1

I'm trying to grab the directory paths of GET requests and count them in Splunk using this capturing regex.

index=main sourcetype="access_combined_wcookie" | rex "(?i)\"GET /(?P<MYDIR>\w+)/" | timechart count by MYDIR 

This sort of works. It grabs the name of the top level directories and sums them up by time as expected, except that it also displays HEAD requests as "NULL" or "OTHER."

The regex works as expected in both perl and Python (ie, it doesn't match on a HEAD request.) Anyone have an idea what I have to do to make Splunk stop reporting the stuff that I didn't capture to begin with?
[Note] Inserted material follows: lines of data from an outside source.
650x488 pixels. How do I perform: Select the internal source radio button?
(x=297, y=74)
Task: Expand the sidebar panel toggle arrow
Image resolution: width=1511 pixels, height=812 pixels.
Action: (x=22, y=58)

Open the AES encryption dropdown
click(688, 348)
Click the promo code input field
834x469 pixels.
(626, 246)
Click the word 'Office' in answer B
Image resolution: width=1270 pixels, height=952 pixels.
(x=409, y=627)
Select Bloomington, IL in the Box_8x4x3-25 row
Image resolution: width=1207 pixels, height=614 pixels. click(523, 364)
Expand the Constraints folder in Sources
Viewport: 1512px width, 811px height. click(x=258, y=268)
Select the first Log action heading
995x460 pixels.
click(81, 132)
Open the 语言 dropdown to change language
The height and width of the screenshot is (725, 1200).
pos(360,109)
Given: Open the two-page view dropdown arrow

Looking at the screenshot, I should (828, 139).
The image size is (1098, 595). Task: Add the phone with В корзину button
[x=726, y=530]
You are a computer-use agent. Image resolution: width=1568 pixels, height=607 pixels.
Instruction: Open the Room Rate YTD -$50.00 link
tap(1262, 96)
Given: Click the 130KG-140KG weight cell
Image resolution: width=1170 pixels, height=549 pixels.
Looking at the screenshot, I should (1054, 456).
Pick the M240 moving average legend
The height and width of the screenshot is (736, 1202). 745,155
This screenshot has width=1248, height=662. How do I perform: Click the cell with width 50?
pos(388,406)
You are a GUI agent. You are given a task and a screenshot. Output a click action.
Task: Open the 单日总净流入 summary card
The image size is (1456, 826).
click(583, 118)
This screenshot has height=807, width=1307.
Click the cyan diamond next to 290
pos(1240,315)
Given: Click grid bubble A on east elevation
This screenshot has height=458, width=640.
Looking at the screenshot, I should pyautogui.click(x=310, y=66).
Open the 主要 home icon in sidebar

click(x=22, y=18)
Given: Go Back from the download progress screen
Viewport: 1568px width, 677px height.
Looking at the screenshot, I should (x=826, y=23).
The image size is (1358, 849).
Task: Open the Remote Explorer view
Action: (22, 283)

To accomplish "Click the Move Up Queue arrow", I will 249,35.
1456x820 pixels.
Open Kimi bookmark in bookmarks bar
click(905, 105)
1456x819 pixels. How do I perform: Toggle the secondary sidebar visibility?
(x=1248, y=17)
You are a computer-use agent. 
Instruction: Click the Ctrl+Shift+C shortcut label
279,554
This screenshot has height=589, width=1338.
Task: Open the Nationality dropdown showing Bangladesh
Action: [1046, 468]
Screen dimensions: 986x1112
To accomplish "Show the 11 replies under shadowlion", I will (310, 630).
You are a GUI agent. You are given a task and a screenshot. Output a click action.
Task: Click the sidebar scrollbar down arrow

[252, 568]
This behavior is really counter-intuitive.

user181496
  • 11
  • 1

1 Answers1

0

The reason you think Splunk is reporting stuff that you are not capturing to begin with is because you misunderstand how the rex command works.

rex does not filter out records. It adds the fields you extract to the events, if the regex exists. So in your case you are adding the MYDIR field to all events that contain GET, but you are still getting all events.

The sourcetype access_combined_wcookie is a pretained source type in Splunk, which already has field extractions defined. It would be easier to use the already-extracted method field to limit your search to just the GETs.

index=main sourcetype="access_combined_wcookie" method=GET | rex "(?i)\"GET /(?P<MYDIR>\w+)/" | timechart count by MYDIR 
hmallett
  • 2,455
  • 14
  • 26